💥 What's New?

Added the self-correction support in BaseExperiment.
Modularized the repository as a package for quick replication. Currently added for SyntheticCopa. Other experiment objects for Synthetic SuperGLUE will be shortly added.

TarGEN: Targeted Data Generation with Large Language Models

This is the official repository of the paper: TarGEN: Targeted Data Generation with Large Language Models

How To?

-Step 1: Import Packages & Add API_KEYS in the .env file that should be created in the <ROOT_DIRECTORY>:

The ability to control model objects has also been introduced in the main.py script abstracting away from internal classes to provide flexibility.

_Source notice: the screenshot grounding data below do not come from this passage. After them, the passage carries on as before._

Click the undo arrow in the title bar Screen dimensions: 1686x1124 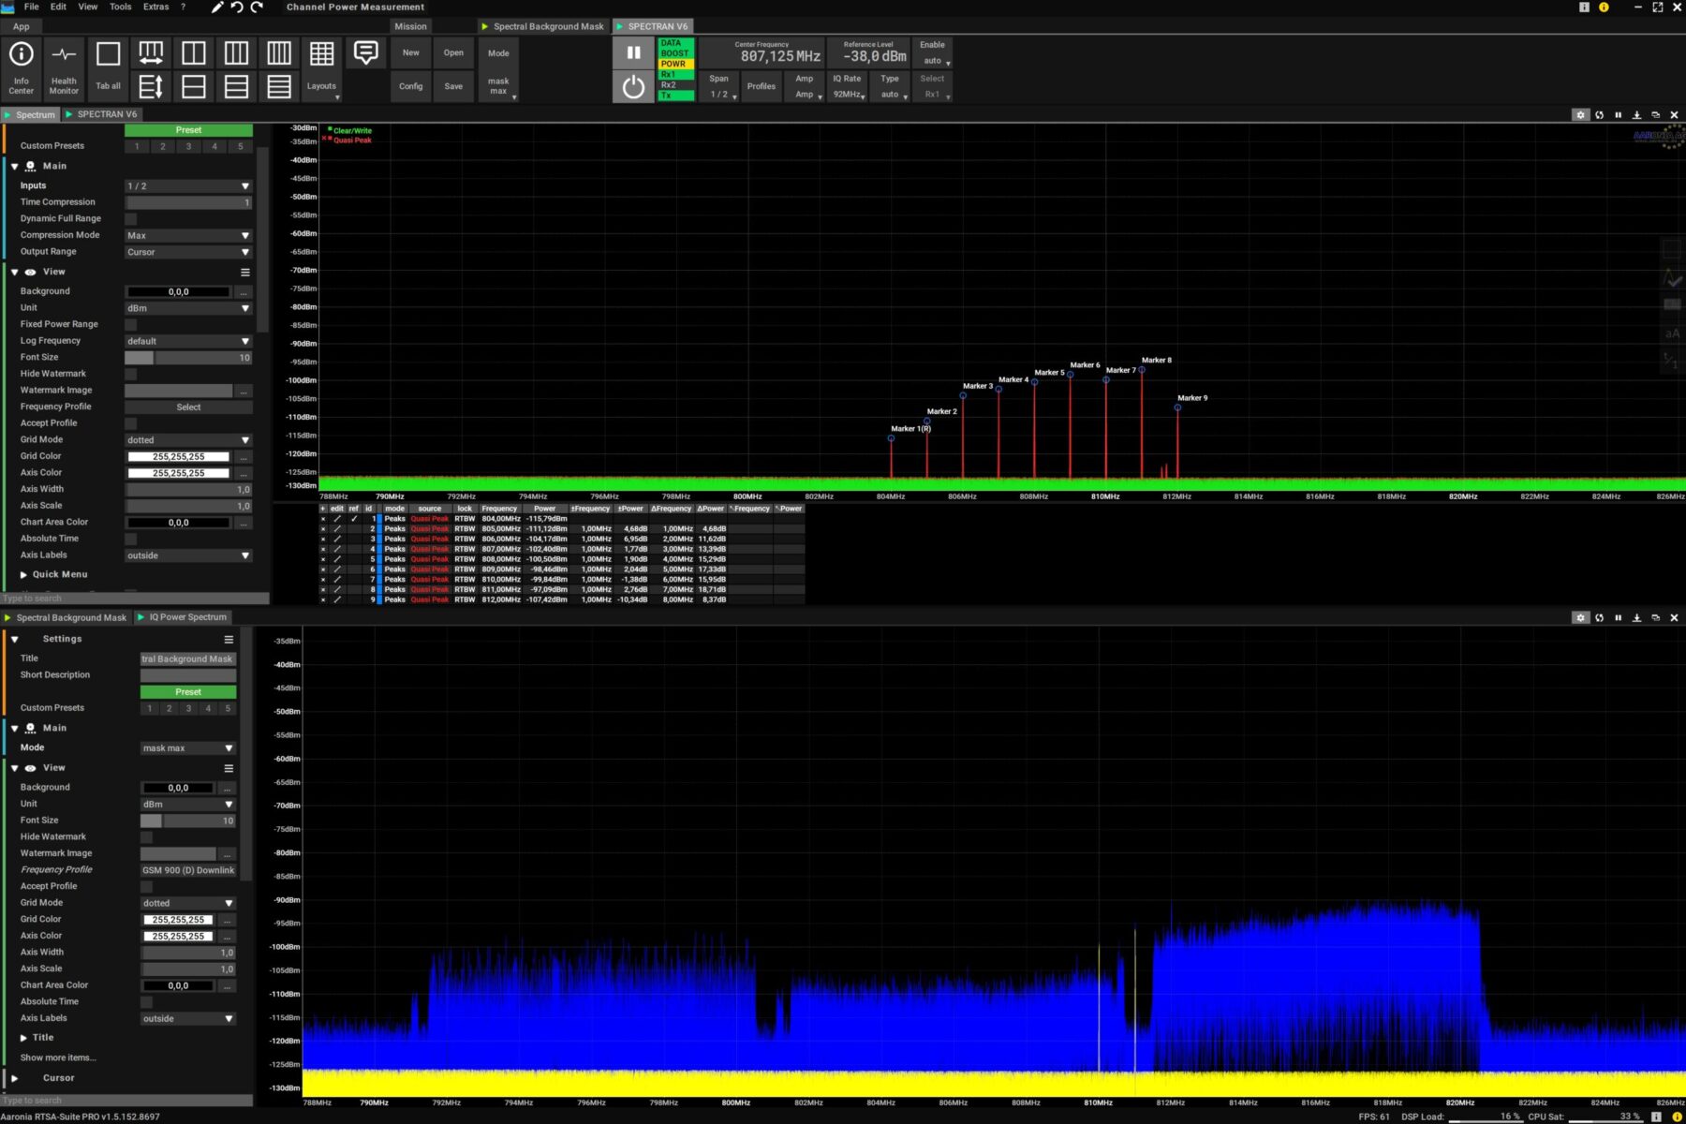(x=237, y=7)
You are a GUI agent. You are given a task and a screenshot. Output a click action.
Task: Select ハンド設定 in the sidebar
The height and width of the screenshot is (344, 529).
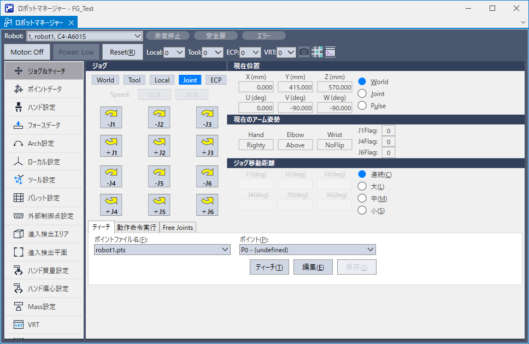tap(44, 106)
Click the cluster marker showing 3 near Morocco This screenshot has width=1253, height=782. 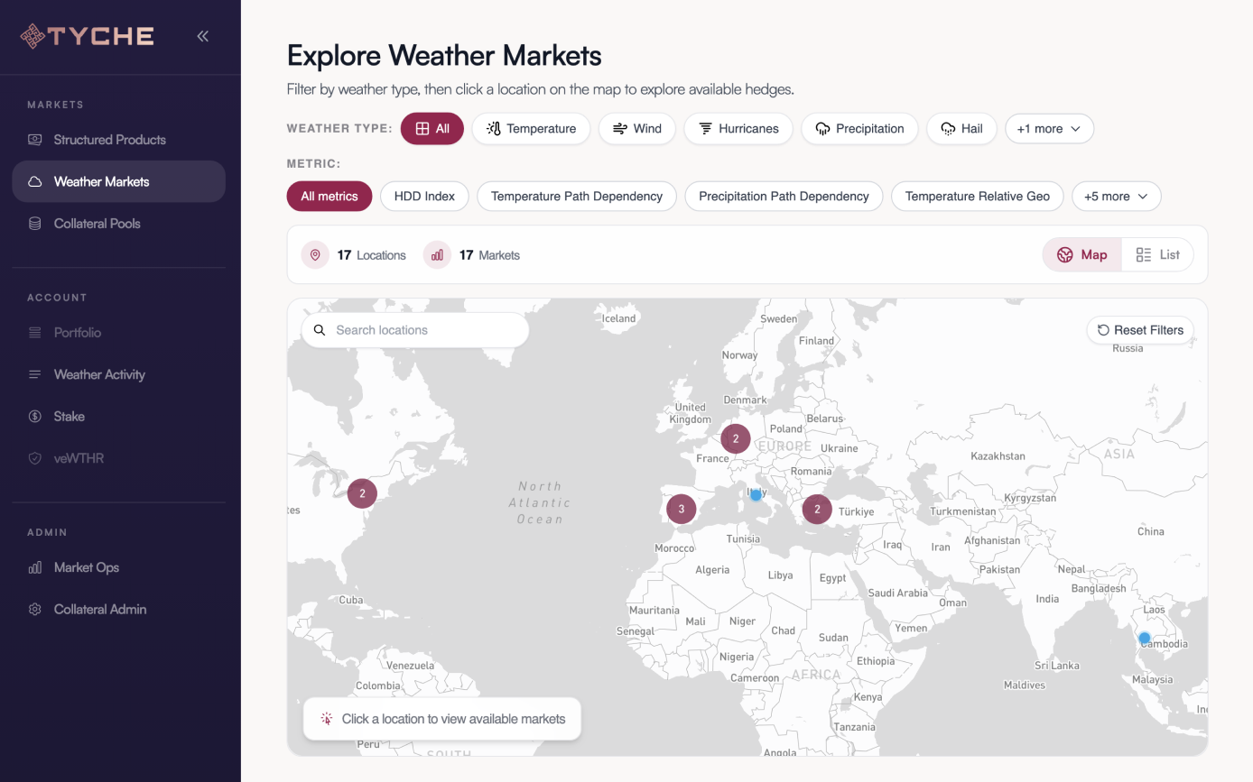pos(682,509)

Any langchain-supported API can be used for experimentation.

import os
from dotenv import load_dotenv
from langchain_openai import ChatOpenAI

from TarGEN import Generate
from experiments.copa import SyntheticCopa, SyntheticCb

load_dotenv(<ROOT_DIRECTORY>)
API_KEY = os.getenv("OPEN_AI_KEY")
TARGET_DATA_STYLE = "COPA"

# Load Model
openai_llm = ChatOpenAI(openai_api_key=API_KEY)

- Step 2: In the experiments directory add the configs for all the steps:

Important

Check out sample SyntheticCopa class which extends BaseExperiment class as a systematic way to enforce required methods.

For added flexibility, this file can also override the generator_function in case of changes in logic in the generator function.
This file requires defining the pydantic object class of the instance sample, where each field and description is explicitly mentioned. There are a few global variables that will be available during runtime for the generator to access such as DOMAIN, N, SENTENCE etc. Changes to global variables are frozen and require changes in the BaseExperiment class. In the next update, we will provide accessibility as a local runtime variable that can be configured as the prompt engineer requires.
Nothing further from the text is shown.